* _The request_
Put every line of the records below into a Markdown table with the columns Row and Line, leaving out blank lines and the pictures.

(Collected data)
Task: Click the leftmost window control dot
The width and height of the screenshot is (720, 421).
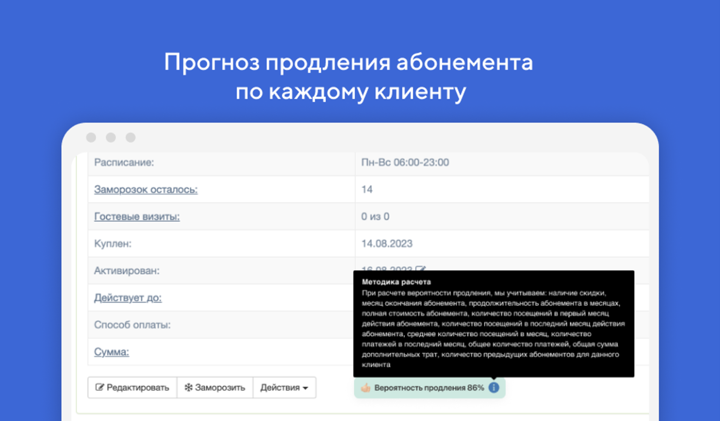Action: click(91, 138)
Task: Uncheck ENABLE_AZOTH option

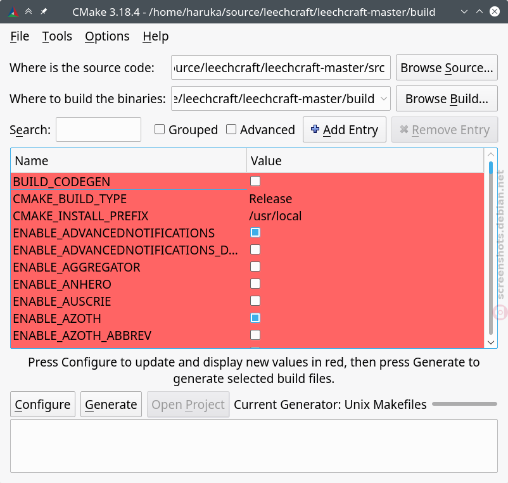Action: tap(255, 318)
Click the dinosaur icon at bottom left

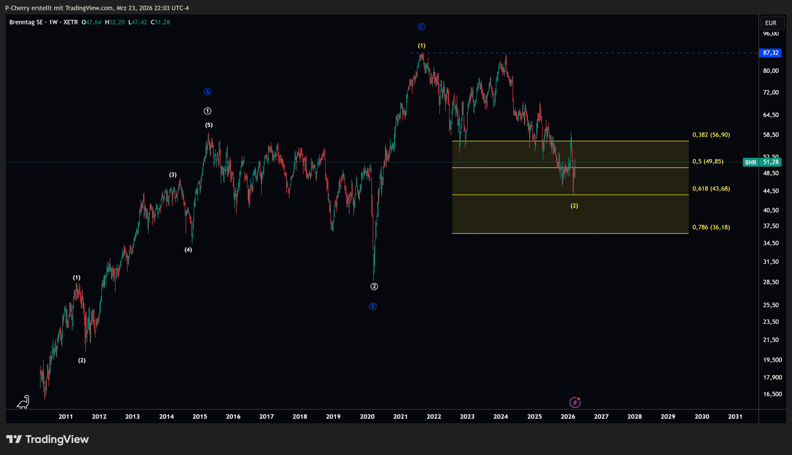pyautogui.click(x=23, y=402)
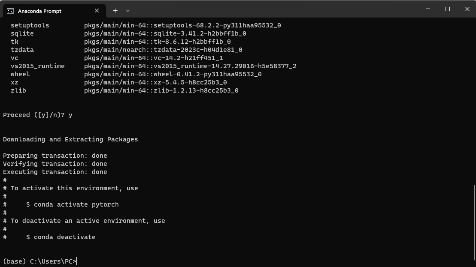Minimize the terminal window
The width and height of the screenshot is (476, 267).
427,9
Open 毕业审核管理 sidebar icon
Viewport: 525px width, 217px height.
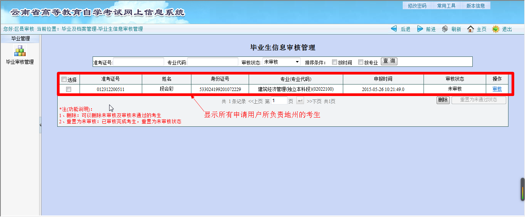point(20,51)
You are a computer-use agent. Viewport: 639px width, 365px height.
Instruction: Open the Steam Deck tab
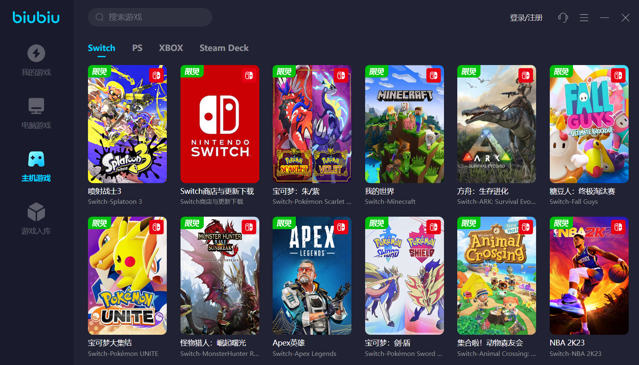pos(224,48)
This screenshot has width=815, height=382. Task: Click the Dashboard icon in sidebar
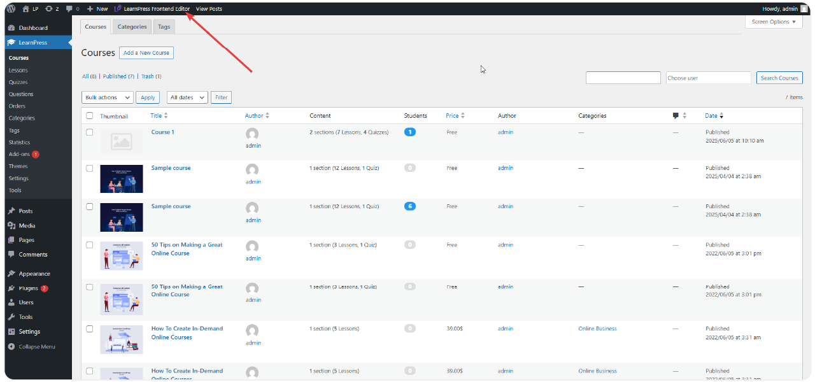11,28
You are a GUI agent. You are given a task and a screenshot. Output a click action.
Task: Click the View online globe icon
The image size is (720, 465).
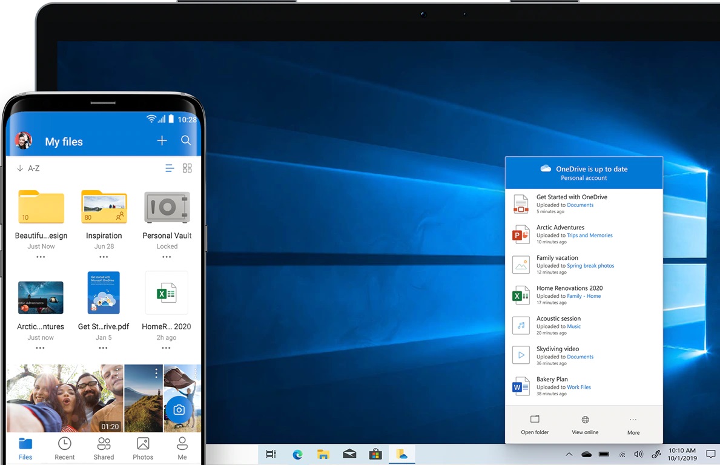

* _Solution to the exercise_
| Row | Line |
|---|---|
| 1 | Task: Click the leftmost window control dot |
| 2 | The width and height of the screenshot is (720, 421). |
| 3 | Action: click(91, 138) |
| 4 | Task: Uncheck ENABLE_AZOTH option |
| 5 | Action: tap(255, 318) |
| 6 | Click the dinosaur icon at bottom left |
| 7 | pyautogui.click(x=23, y=402) |
| 8 | Minimize the terminal window |
| 9 | The width and height of the screenshot is (476, 267). |
| 10 | 427,9 |
| 11 | Open 毕业审核管理 sidebar icon |
| 12 | Viewport: 525px width, 217px height. |
| 13 | point(20,51) |
| 14 | You are a computer-use agent. Viewport: 639px width, 365px height. |
| 15 | Instruction: Open the Steam Deck tab |
| 16 | pos(224,48) |
| 17 | This screenshot has width=815, height=382. Task: Click the Dashboard icon in sidebar |
| 18 | 11,28 |
| 19 | You are a GUI agent. You are given a task and a screenshot. Output a click action. |
| 20 | Task: Click the View online globe icon |
| 21 | The image size is (720, 465). |